A freshly expanded project which discovers talented people and puts them at the heart of their communities has the potential to be one of the “most significant shifts” in social care in decades, according to the man behind the scheme in Leeds.
Asset Based Community Development - or ABCD as it is better known - was first developed by Irish academic Cormac Russell and has spread around the world as a way to nurture neighbourliness and community networks, provide grassroots services and tackle issues around social care, health, and loneliness while taking pressure off organisations like local councils and the health care providers.
Leeds City Council first trialed the approach, which sees ‘community builders’ at existing charity or community groups seek out ‘assets’ in their communities to develop new services, at three of the city’s Neighbourhood Networks in 2013, including at Action for Gipton Elderly, and since then, the project has slowly grown. This year it is expanding to 12 groups.
The council’s chief officer for transformation and innovation, adults and health, Mick Ward, has spent years developing the approach, which has been successfully implemented in Seacroft at the LS14 Trust; in Armley thanks to New Wortley Community Association; and in Chapeltown, where it is hosted by Black Health Initiative.
Mr Ward said: “The ABCD approach is about recognising the strengths of everybody in the community, realising that everyone has something to offer, and giving them the chance to blossom. We work with individuals to discover their passion and interests and how that can be used to benefit the people around them.
“This will mean, in some cases, them setting up things, such as knit and natter groups.
“It’s about moving away from ‘services’ - and the notion that everything can be sorted out by the council, to looking at how the issues people have can actually be better served by having good neighbours and good contacts in the community.
“I have worked in social care for 40 years, and this is one of the most significant shifts I have seen, with potential not just for social care, but in other council departments too.
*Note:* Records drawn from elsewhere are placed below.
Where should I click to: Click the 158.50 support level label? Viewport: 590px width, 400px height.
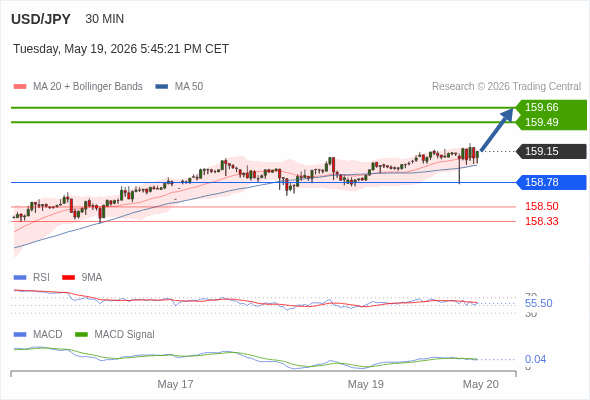point(542,206)

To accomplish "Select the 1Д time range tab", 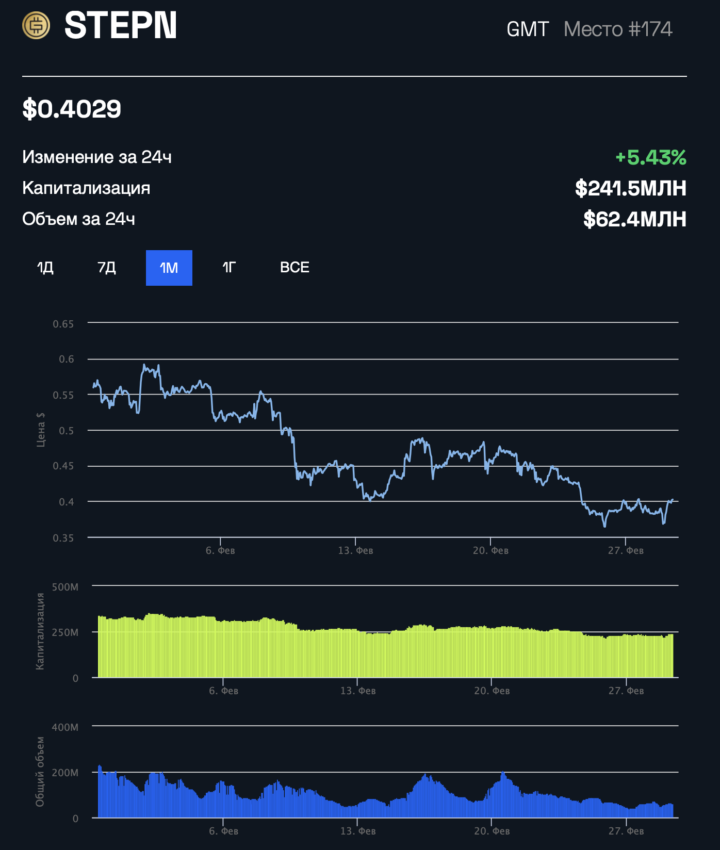I will pyautogui.click(x=45, y=267).
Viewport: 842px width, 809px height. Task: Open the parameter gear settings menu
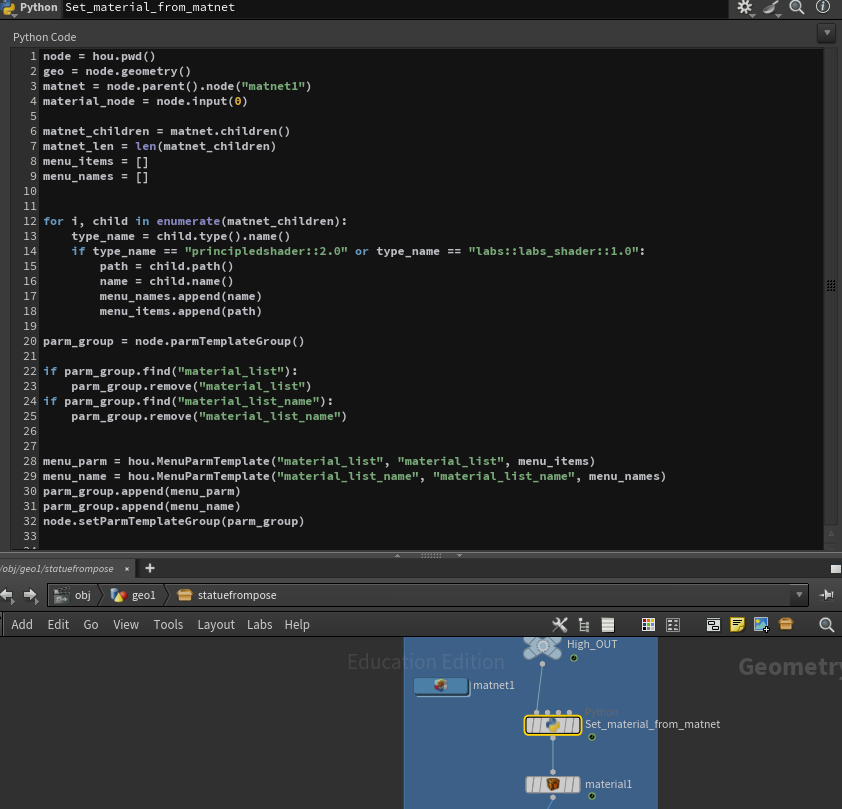tap(745, 7)
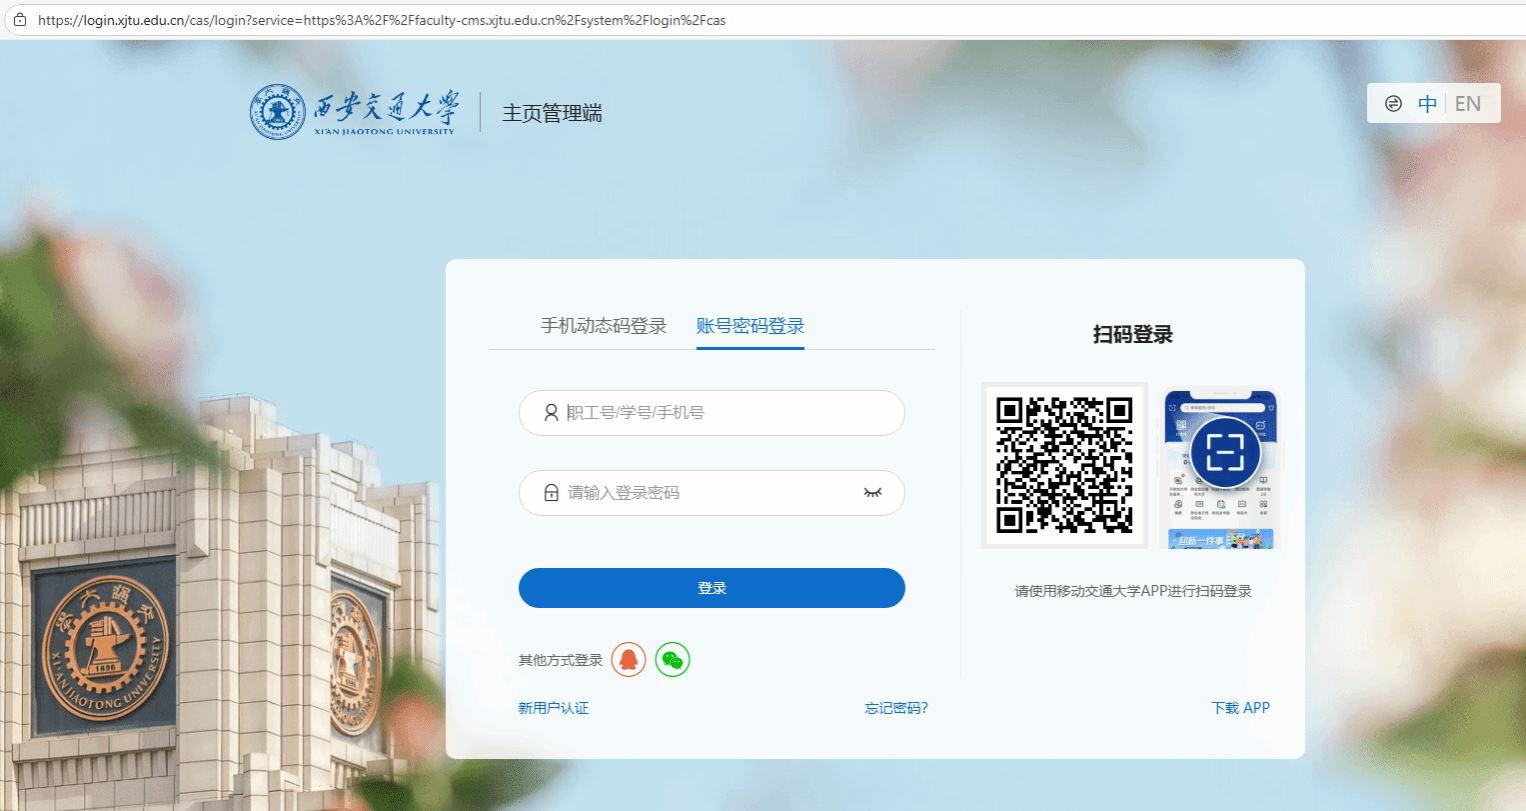1526x811 pixels.
Task: Click the language switch arrows icon
Action: [x=1393, y=104]
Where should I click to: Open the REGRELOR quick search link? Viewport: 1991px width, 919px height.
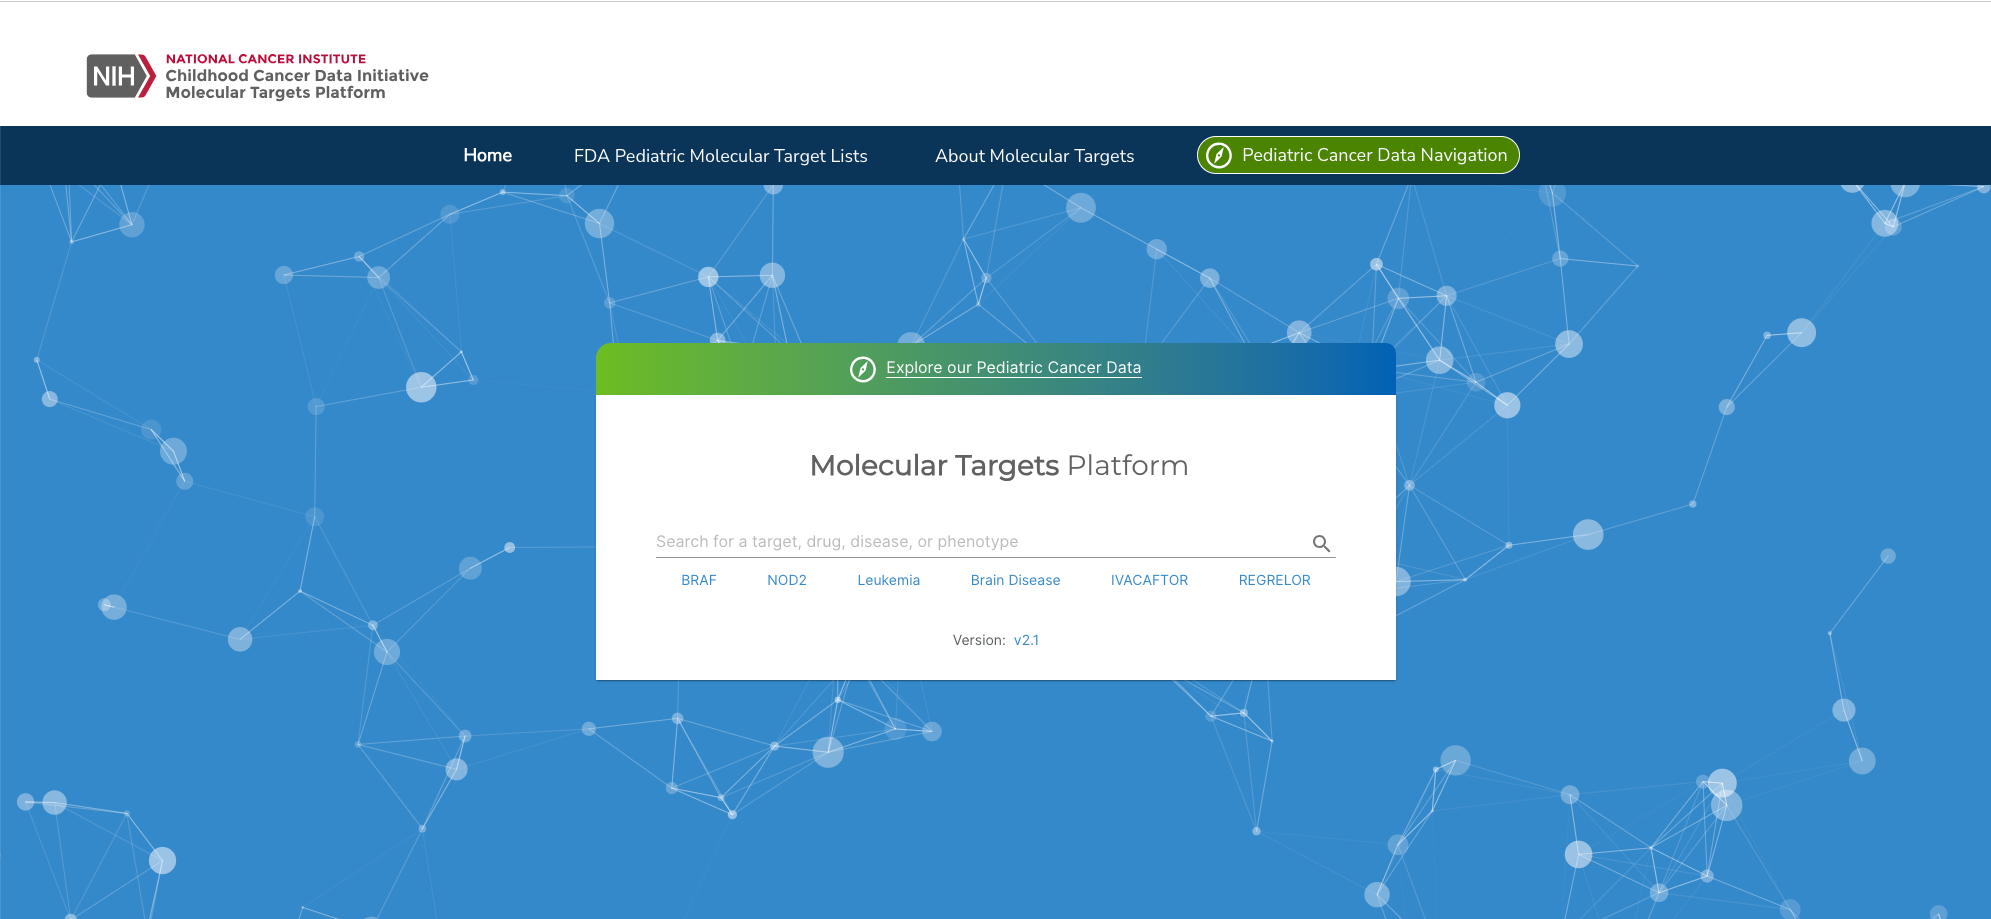click(1274, 580)
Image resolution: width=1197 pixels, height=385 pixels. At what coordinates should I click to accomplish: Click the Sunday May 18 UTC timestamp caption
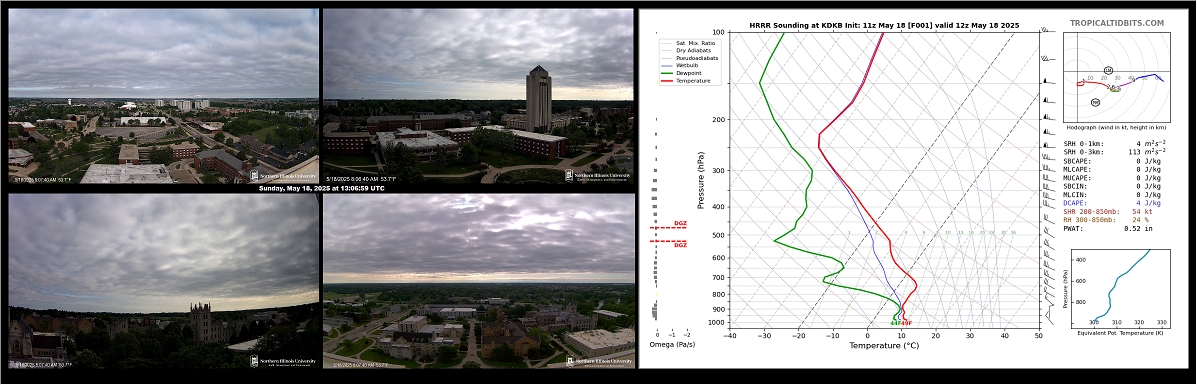[321, 188]
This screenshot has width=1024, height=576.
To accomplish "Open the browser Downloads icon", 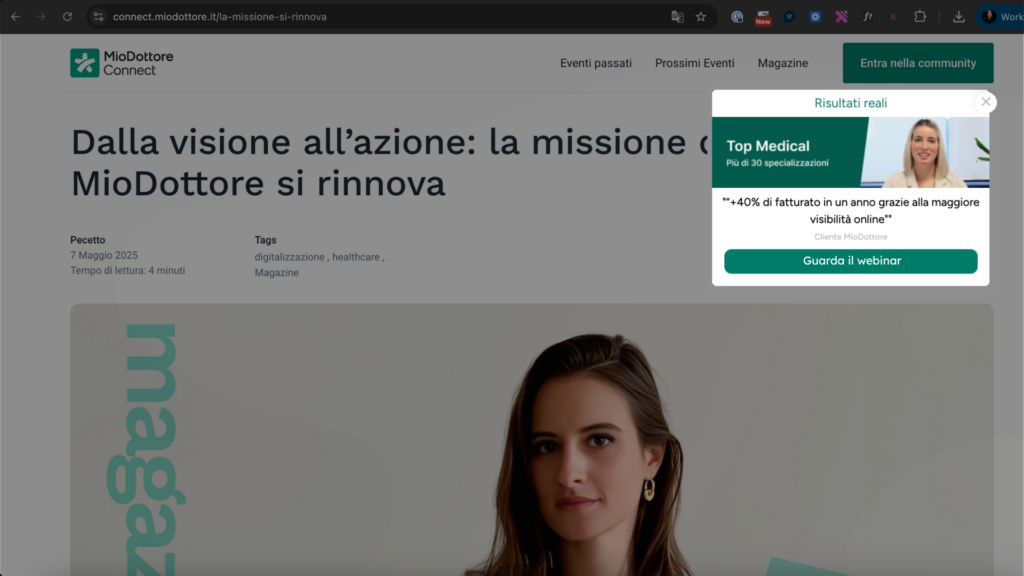I will point(958,16).
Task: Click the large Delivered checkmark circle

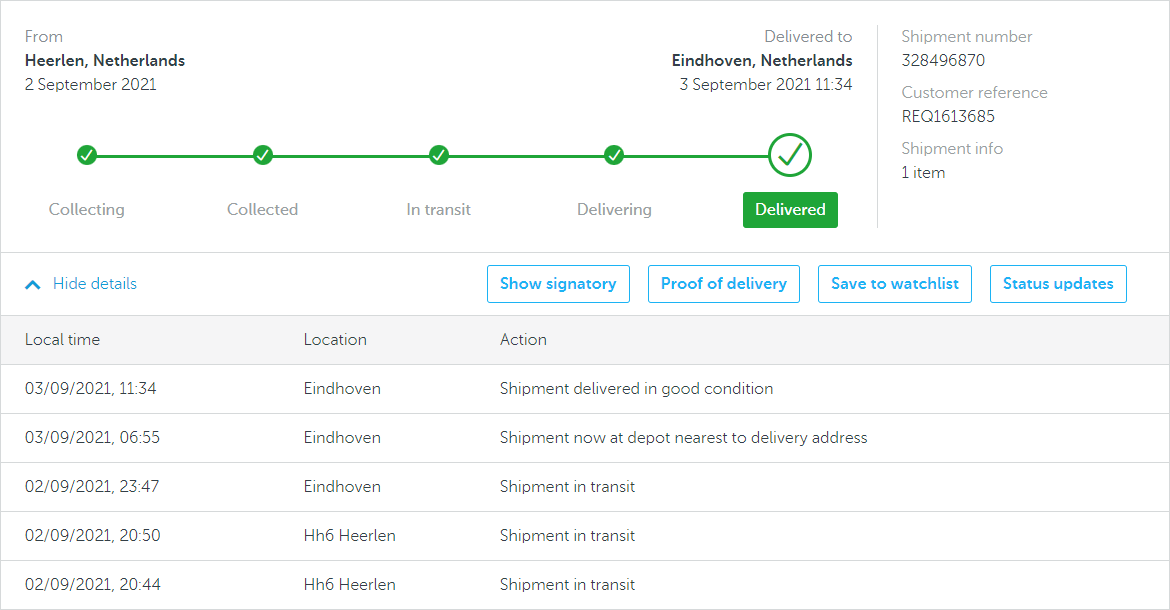Action: coord(790,155)
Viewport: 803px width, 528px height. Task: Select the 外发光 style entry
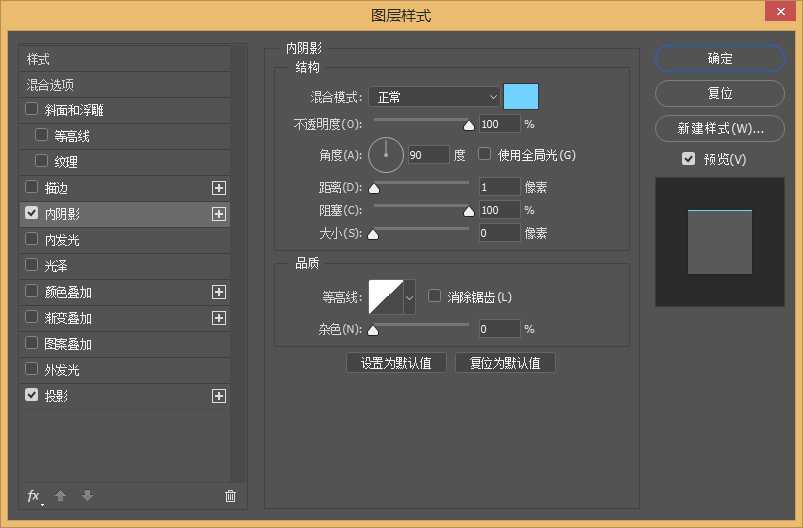(62, 370)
It is incredibly cost effective, as you’re just funding the community builder in places and groups that already exist, like the LS14 Trust.
“I’m constantly amazed at the people they find - quite often they could be the sort of person, who, in another world, might end up as a service user themselves, but by getting involved in their communities, they are both helping other people and themselves.”
At LS14 Trust, switching the way of thinking to the ABCD model has resulted in a host of new services for the people of Seacroft - from arts therapy and a volunteer-led cafe, to having a spruced up garden at its community building on Ramshead Hill.
Community development manager Joanne Curtis said the key to the project was “identifying strong people in the community and developing their dreams”, instead of people “flying in” and telling them what they should be doing.
The first ‘asset’ - or person - they supported at LS14 Trust was Vivienne Gibbons.
She was helped through an art therapy degree and went on to set up The Art Room, free art psychotherapy at the Trust.
“That’s just one way an asset-based approach has demonstrated clear health benefits,” Ms Curtis said. “Now, one of her original clients also offers holistic arts and therapy. A couple of others have also set up their own groups.
“Anybody can be an asset, whether it’s because of a certain talent they have, or knowledge of the local area. We are here as a space for them to deliver their dreams. It’s an amazing opportunity to give people a chance.”
Mr Ward added: “As a council officer, one of my targets is for people in Leeds to have more friends. ABCD isn’t about walking away from our responsibilities, it’s about trying to meet them in a different way.”